The Gilfeather Turnip is on the Slow Food USA Ark of Taste and is one of the featured vegetables in the Slow Food USA/Chefs Collaborative Foods at Risk/Renewing America’s Food Traditions (RAFT) Grow-out taking place in New England. Despite the attempts of developer John Gilfeather to guard his stock and keep propagation to himself, some seeds did make it off of his property, and a few farmers have continued to grow the Gilfeather Turnip after Mr. Gilfeather died.
The Gilfeather is an egg-shaped, rough-skinned root, but unlike its cousins, it has a mild taste that becomes sweet and a creamy white color after the first frost.
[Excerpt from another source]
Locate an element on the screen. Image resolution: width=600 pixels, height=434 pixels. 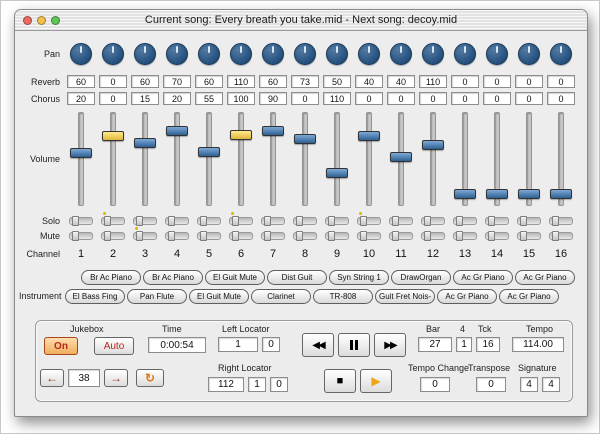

While the hardy Gilfeather turnip does well in nearly any climate, this touch of frost contributes to its unusual taste and texture. Developed and named after John Gilfeather from Wardsboro, Vermont, this turnip is one of the state’s unique contributions to cold weather agriculture.
Seeds are available from Fedco Seeds, whose site informs us that though the Gilfeather is called a turnip, it is, in fact, a rutabaga. They also say that the greens are tender (we all like a two-for-one vegetable when we can get one), it doesn’t become woody even at larger sizes, and, as mentioned above, tastes better after frost, which is handy as it matures late in the growing season. Why not try it out in your garden? And if not, be sure to be on the look-out for it at farmers markets and participating restaurants later in the year.